Chainsail, a web service for sampling multimodal distributions: opinions and beta testers wanted!

Hi Stan community,

Colleagues and I over at Tweag created a web service called Chainsail that can drastically improve sampling of multimodal distributions, which occur often in models with unidentifiable parameters or when you have ambiguous data. Chainsail has flexible support for models and probability distributions defined in PyMC, Stan, or hand-written Python.
The secret sauce in Chainsail is an autotuning Replica Exchange algorithm that uses cloud computing to scale dynamically beyond the computing resources available on single machines. If you want to learn more about Replica Exchange, here’s a shameless plug: I wrote a blog post about it.

We’re currently looking for probabilistic programming practitioners who might be interested in beta-testing it. If you have multimodal distributions to sample, shoot us an email to get your email address authorized. The email address is below. Don’t hesitate either to tell us a bit about your sampling problem or ask us for a demo - we would be happy to chat and show you around. Currently, Chainsail is deployed on Tweag’s premises and is available to beta testers for free (within reasonable computing time limits).

Future Chainsail development depends mostly on beta tester feedback, but faster Stan support, a better HMC implementation (possibly using BlackJAX) and more choices for the tempering schemes (for example, applying a temperature only to the likelihood) would be among the next things to work on.
Chainsail is currently closed-source, but it is highly likely that we will eventually make at least parts of the service, if not all of it, open-source.
If you’d like to learn more about Chainsail, here’s a couple of additional resources:

  • we shot a ~15 minutes walkthrough video that demonstrates how to use Chainsail,
  • we wrote an announcement blog post that presents Chainsail and the kind of problems it solves,
  • we have a repository that provides more detailed documentation and example probability distributions. It also hosts the chainsail-helpers Python package that provides probability distribution interfaces for PyMC and Stan and a helper script to process the downloaded sampling results: GitHub - tweag/chainsail-resources: Examples, documentation and other additional resources related to Chainsail,
  • and, in a couple of days, we will publish another blog post in which we use Chainsail to analyze a soft k-means model / fitting a Gaussian mixture with unequal weights (in one dimension for easy visualization) and show how using Replica Exchange via Chainsail makes a difference.

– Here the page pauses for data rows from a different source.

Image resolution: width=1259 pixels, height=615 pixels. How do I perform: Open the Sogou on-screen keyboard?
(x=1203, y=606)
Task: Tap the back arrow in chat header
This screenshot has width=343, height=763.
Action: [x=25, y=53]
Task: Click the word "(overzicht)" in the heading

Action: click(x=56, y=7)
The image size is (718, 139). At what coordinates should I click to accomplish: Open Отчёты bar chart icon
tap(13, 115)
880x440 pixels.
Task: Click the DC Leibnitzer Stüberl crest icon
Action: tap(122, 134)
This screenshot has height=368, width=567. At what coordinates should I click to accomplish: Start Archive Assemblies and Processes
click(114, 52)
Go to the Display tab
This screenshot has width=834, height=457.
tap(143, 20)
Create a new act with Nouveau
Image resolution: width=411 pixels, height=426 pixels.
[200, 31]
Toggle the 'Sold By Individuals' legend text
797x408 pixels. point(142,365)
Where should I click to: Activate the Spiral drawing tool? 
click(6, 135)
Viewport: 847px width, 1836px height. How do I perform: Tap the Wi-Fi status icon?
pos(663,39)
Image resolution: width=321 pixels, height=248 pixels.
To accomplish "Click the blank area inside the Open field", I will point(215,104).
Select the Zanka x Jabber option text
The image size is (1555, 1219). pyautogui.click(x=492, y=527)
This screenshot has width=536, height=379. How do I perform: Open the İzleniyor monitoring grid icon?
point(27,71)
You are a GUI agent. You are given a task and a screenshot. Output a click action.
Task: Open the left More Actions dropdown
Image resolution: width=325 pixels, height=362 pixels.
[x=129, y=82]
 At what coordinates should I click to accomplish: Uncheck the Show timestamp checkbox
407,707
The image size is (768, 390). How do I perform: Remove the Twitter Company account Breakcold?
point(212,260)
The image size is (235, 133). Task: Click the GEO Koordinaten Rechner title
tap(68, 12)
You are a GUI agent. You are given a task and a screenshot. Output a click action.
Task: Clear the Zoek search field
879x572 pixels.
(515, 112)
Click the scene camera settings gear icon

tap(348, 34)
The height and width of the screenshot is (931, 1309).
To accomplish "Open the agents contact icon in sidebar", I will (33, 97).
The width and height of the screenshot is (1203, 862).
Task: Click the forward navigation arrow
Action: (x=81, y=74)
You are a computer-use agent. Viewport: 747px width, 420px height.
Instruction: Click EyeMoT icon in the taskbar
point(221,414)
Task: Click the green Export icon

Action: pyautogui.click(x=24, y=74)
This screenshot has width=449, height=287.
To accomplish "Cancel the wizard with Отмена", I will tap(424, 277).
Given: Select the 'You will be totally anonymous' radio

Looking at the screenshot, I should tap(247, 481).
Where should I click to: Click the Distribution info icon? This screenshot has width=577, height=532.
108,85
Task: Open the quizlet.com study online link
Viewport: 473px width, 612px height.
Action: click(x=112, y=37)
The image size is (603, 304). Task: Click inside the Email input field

Chainsail is in an early stage and currently has a couple major limitations:

  • the big limitation right off: sampling a model defined in Stan works, but is very, very, very slow,
  • it uses only a very basic, untuned HMC implementation (no NUTS, fixed and preset number of integration steps, simple heuristic to tune the timestep),
  • only the most important parameters can currently be set by the user,
  • it’s in its infancy, so expect glitches and rough edges :-)

If you have any questions about Replica Exchange, what the Chainsail service can and cannot do and if you’d like to test it, please don’t hesitate to let me know in this thread or email us: Looking forward to hearing your questions, opinions and ideas!


Thanks for posting, @simeonc. I moved the post to the correct category of “Publicity”.

Stan’s open source is flexible enough you can even include it in proprietary code bases like this one :-).

Is there a demo somewhere? I only see links to videos and blog posts and GitHub that’s obviously not the code because it’s not open source.

Hi @Bob_Carpenter,

Thanks for moving the post to the correct category and sorry for having missed that!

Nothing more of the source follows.